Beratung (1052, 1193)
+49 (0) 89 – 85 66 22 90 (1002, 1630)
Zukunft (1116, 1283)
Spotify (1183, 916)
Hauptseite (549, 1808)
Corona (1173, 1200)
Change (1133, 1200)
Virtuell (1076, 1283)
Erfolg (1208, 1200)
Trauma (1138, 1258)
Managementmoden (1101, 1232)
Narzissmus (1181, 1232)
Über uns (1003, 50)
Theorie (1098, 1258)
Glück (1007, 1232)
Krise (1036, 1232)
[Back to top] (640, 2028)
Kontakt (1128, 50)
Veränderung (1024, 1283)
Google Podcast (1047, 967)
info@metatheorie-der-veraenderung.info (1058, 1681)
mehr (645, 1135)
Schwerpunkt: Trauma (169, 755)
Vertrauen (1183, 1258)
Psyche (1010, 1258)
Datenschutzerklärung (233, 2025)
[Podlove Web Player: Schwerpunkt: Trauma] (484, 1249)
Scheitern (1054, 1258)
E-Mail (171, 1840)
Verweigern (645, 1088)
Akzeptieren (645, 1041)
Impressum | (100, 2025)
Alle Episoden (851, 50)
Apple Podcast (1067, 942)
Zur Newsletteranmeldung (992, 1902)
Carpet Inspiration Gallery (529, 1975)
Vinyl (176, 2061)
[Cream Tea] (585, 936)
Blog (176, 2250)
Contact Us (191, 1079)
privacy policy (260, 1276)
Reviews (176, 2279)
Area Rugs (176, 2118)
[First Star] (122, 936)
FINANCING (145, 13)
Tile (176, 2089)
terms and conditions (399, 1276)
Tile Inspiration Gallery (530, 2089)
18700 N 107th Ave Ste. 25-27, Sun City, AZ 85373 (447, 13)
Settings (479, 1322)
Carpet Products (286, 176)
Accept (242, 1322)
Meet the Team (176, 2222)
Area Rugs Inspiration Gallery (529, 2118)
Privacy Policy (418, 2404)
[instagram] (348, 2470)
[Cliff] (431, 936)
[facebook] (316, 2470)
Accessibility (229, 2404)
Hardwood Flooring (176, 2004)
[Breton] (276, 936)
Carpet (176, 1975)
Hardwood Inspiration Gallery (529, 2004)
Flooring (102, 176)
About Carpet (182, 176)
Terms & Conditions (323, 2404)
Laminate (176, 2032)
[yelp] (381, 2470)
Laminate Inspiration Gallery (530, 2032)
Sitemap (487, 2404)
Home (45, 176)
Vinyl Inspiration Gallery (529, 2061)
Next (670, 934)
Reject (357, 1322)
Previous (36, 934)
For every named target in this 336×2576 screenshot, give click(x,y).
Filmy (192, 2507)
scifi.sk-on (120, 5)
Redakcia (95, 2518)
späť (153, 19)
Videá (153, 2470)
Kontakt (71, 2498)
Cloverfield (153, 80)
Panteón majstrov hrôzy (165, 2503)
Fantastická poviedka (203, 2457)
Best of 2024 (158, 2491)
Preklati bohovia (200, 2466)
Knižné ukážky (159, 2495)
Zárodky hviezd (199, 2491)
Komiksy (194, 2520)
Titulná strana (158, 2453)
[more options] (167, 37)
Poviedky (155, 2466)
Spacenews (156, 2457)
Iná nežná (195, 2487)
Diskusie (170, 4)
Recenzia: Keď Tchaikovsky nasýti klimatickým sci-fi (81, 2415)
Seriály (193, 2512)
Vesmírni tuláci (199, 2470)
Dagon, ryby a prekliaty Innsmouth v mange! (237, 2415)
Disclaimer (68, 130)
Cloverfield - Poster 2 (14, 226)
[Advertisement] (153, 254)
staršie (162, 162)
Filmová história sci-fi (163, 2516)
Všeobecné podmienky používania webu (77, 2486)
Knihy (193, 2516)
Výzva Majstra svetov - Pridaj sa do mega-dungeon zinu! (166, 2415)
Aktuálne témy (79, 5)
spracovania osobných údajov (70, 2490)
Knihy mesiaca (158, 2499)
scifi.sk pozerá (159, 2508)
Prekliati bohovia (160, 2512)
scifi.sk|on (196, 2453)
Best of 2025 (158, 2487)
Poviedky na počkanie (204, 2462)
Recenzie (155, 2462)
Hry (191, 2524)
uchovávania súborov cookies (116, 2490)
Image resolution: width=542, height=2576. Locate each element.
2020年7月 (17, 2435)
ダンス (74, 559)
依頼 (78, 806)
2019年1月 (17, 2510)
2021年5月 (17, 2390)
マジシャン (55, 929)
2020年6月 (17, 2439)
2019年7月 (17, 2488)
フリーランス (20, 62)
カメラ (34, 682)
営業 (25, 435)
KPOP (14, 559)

----

WHAT NEEDS TO BE DONE: Copy out precisely the lines from the line with "Knihy (193, 2516)" to the line with "uchovávania súborov cookies (116, 2490)" in the material above, including those two lines and omitting all the rest.

SOLUTION:
Knihy (193, 2516)
Výzva Majstra svetov - Pridaj sa do mega-dungeon zinu! (166, 2415)
Aktuálne témy (79, 5)
spracovania osobných údajov (70, 2490)
Knihy mesiaca (158, 2499)
scifi.sk pozerá (159, 2508)
Prekliati bohovia (160, 2512)
scifi.sk|on (196, 2453)
Best of 2025 (158, 2487)
Poviedky na počkanie (204, 2462)
Recenzie (155, 2462)
Hry (191, 2524)
uchovávania súborov cookies (116, 2490)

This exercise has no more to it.